The invention relates to a method and a driver circuit for the transmission of differential signals.
For the transmission of digital data by electric signals, differential busses, for instance, the CAN bus known from the automotive field, are frequently used.
In a differential bus, the digital signal to be transmitted is transmitted on a transmission line, and the complementary signal on a second, parallel line. The transmission by a differential bus offers advantages vis-à-vis a single-ended transmission in which only the signal is transmitted via a line and the receiver uses GND as reference potential, or a transmission with one signal and one reference potential line. Perturbations by foreign electromagnetic fields influence both transmission lines in equal or similar manner during the differential transmission. Since the difference of the transmitted signals is generated at the receiver side for retrieval of the desired signal, the perturbations are at least partially eliminated, so that the differential transmission of a digital signal is less sensitive to perturbations by foreign fields.
Another advantage of a differential bus is the minor radiation of electromagnetic fields that may have an interfering effect on other data transmission lines. In the ideal case, i.e. if the signals are exactly complementary to each other, no electromagnetic field is radiated by the conductors altogether since the field radiated by a conductor is exactly complementary to that of the other conductor, and they therefore cancel each other out.
In differential bus systems, the two signals are, however, frequently not ideally complementary to each other, so that undesired fields are radiated. Thus, in the case of not ideally complementary signals there results a common-mode portion that causes the radiation.
The greatest voltage changes as well as peaks in the current flow are caused by an edge in a digital signal. Here, it has to be taken into account that, in an ideal system, a signal edge has an infinite rise, but that in practice, due to the non-ideal characteristics of electronic devices, the rise of a signal edge is finite. Thus, the intensity of an electromagnetic field radiated by the conductors of a differential bus depends, in addition to the simultaneousness of the signal edges, in particular on the edge steepness of the signals.
For reducing or for preventing the radiation of an undesired electromagnetic field by the conductors of a data transmission path, the bus drivers feeding the signals that are complementary to each other into the lines therefore have to be designed such that they generate signals having an edge steepness as equal as possible. For the design of circuits by which the edge steepness can be influenced, it has to be taken into account that, for the bus driver of the high level signal, e.g., P-MOS transistors are used, and for the bus driver of the complementary signal e.g., N-MOS transistors.
For the design of circuits for controlling, fuses are used in accordance with prior art, i.e. thin, metal conductor paths that are adapted to be cut through by a laser and by which a trimming of the bus drivers can be performed once only during manufacturing.
U.S. Pat.
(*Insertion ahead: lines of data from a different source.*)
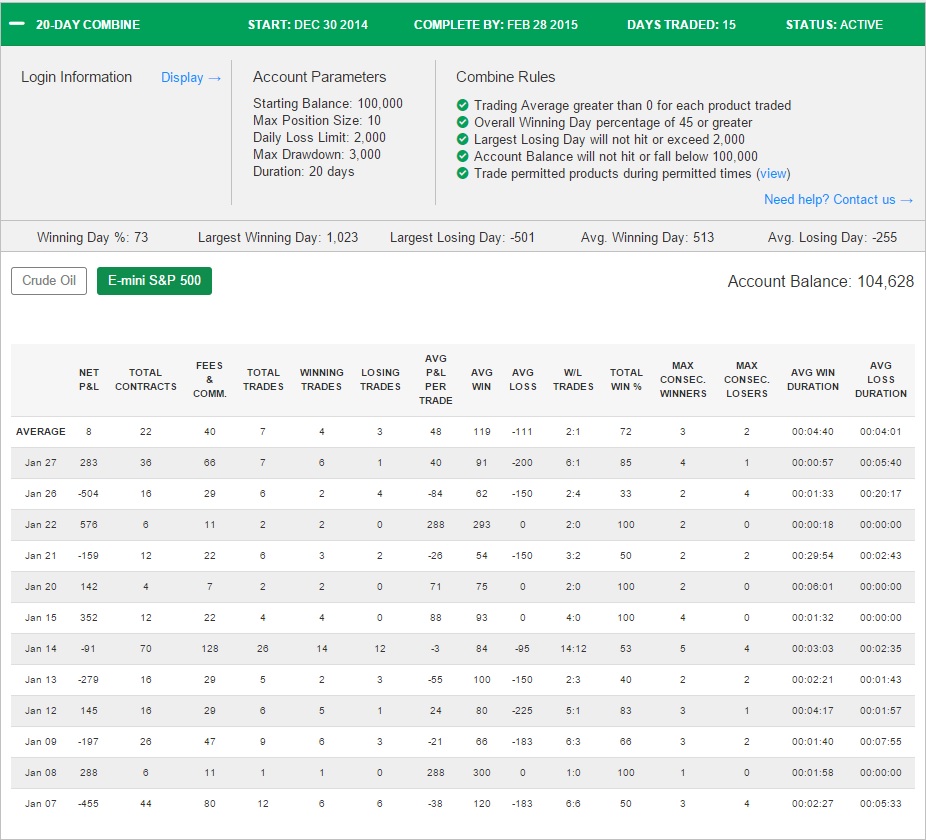The image size is (926, 840).
Task: Click the NET P&L column header
Action: pyautogui.click(x=89, y=379)
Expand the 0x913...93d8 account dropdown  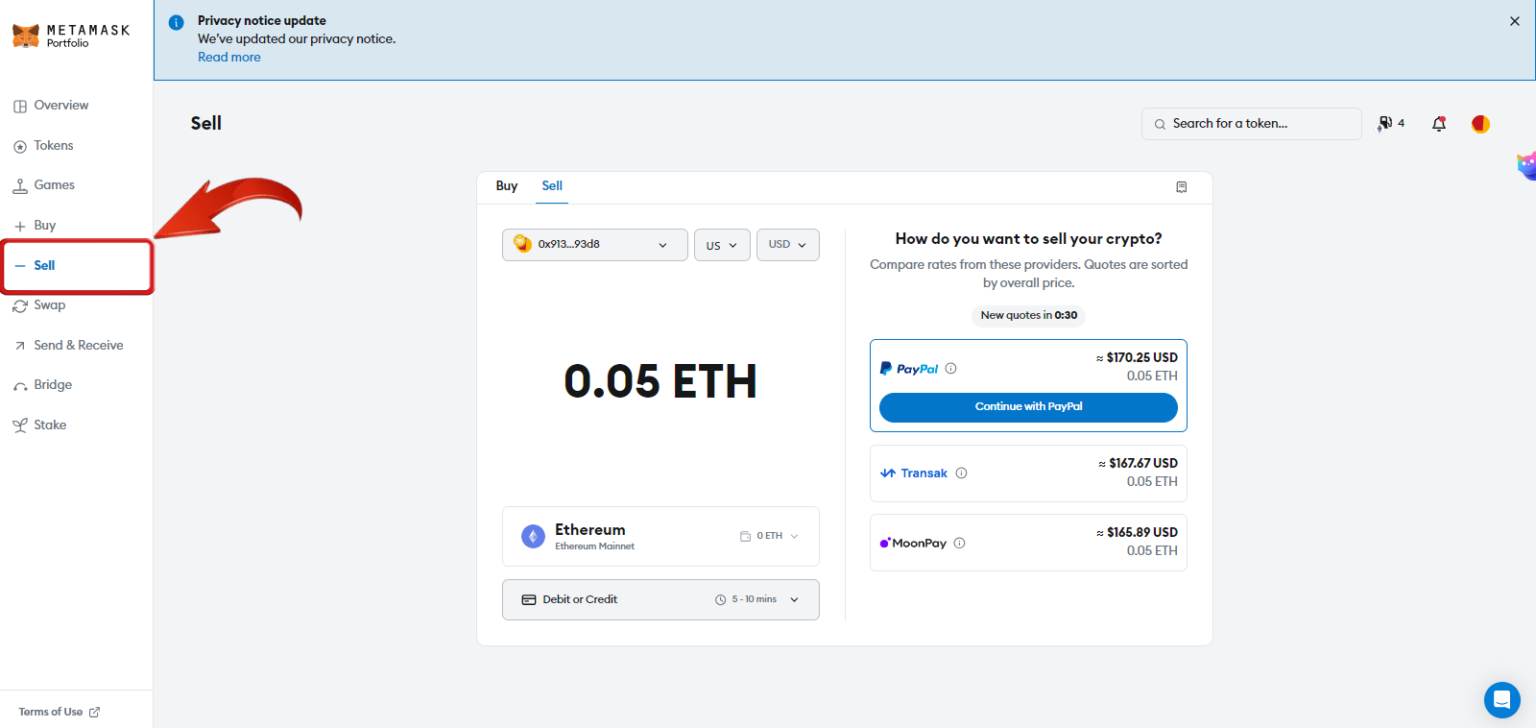pyautogui.click(x=594, y=244)
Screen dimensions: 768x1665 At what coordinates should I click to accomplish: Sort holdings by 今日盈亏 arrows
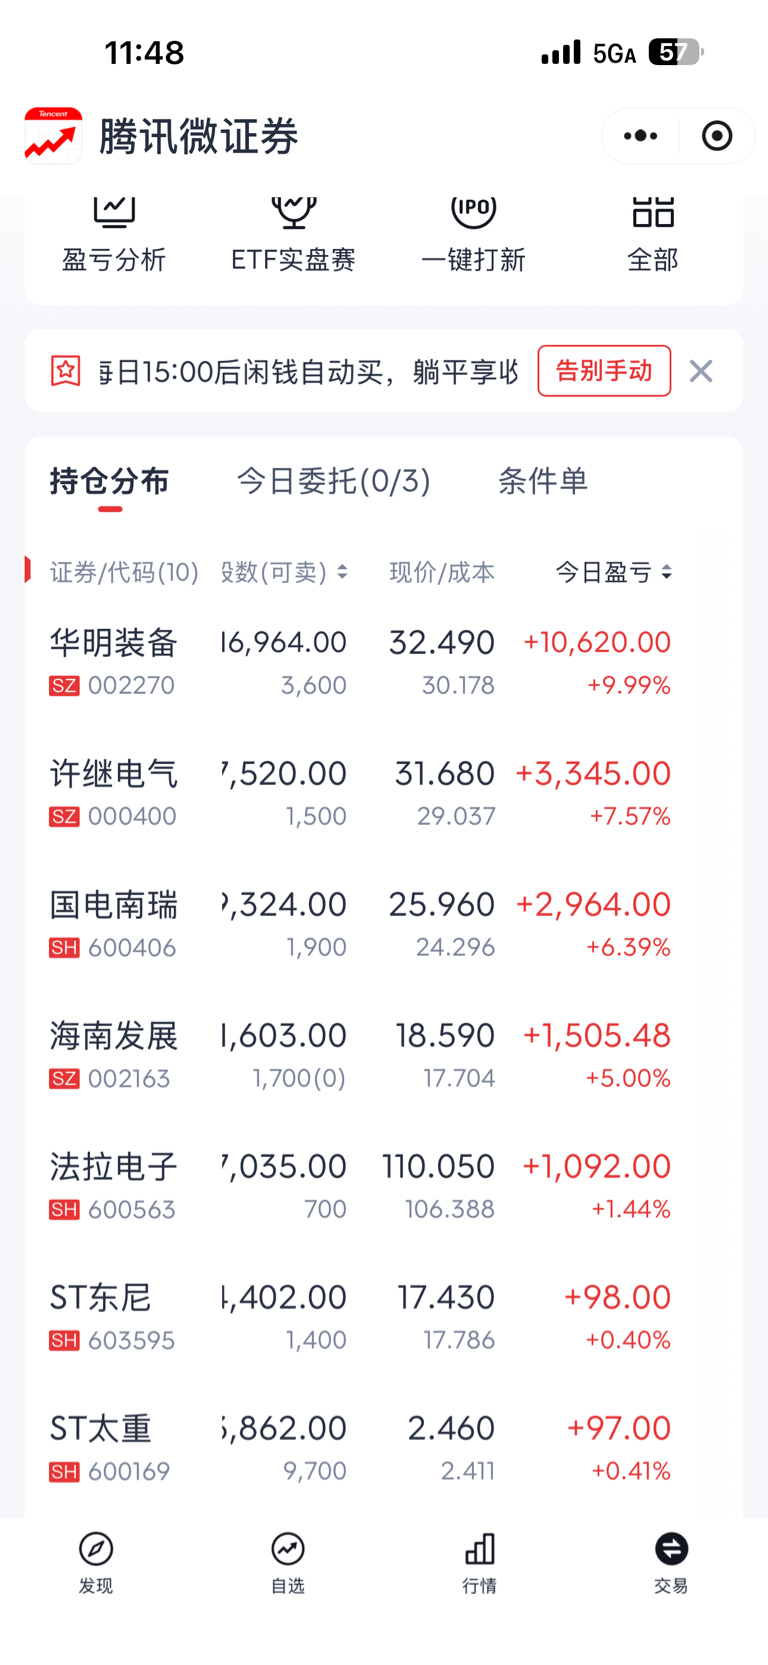pos(667,572)
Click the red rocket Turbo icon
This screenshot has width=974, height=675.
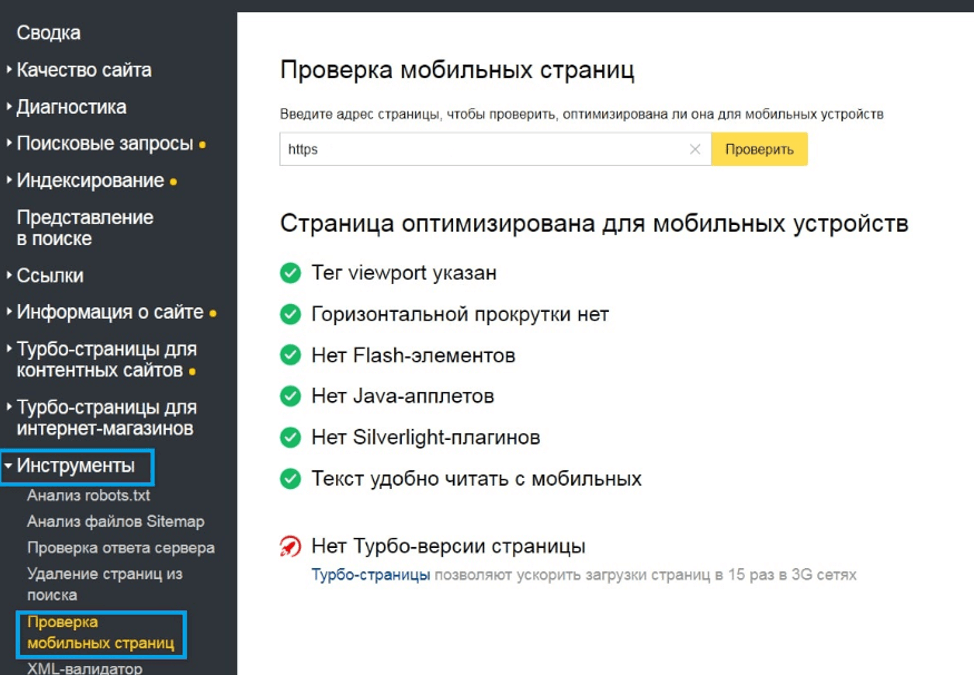[x=290, y=547]
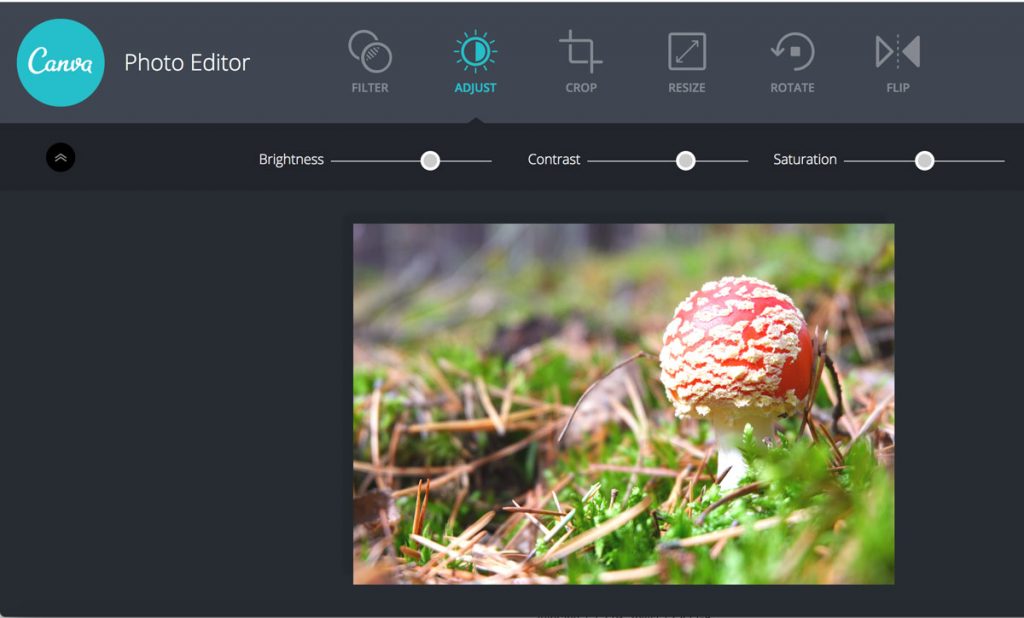Click the right end of the Saturation track
This screenshot has height=618, width=1024.
(1001, 160)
No. 5,886,554 describes a circuit of a driver which enables the controlling of the edge steepness, wherein the edge steepness of the rising signal edge is adapted to be controlled independently of the edge steepness of the falling signal edge. The edge steepness is respectively controlled in that a current is conducted through a capacitance, so that the voltage and thus the edge steepness of the voltage rise may be controlled via the current intensity and the size of the capacitance. By a switch switched in the cycle of the signal to be transmitted, the current flow is conducted, at the rising edge, through a first, and at the falling edge through a second capacitance, which may be dimensioned irrespective of each other, and thus the respectively separate controlling of the edge steepness is enabled. For controlling the edge steepness of the signal and of the complementary signal, the described circuit is connected in the signal path of the signal and in the signal path of the complementary signal.
These approaches for trimming the steepness of the signal edges with those of the complementary signal have the disadvantage that the dimensioning of the devices used is determined once only, or a trimming can take place once only. Fluctuations in the characteristics of the devices controlling the steepness of the signal edges, which are, for instance, caused by aging or temperature fluctuations, thus cannot be compensated for during the operation of the drivers.
For these and other reasons, there is a need for the present invention.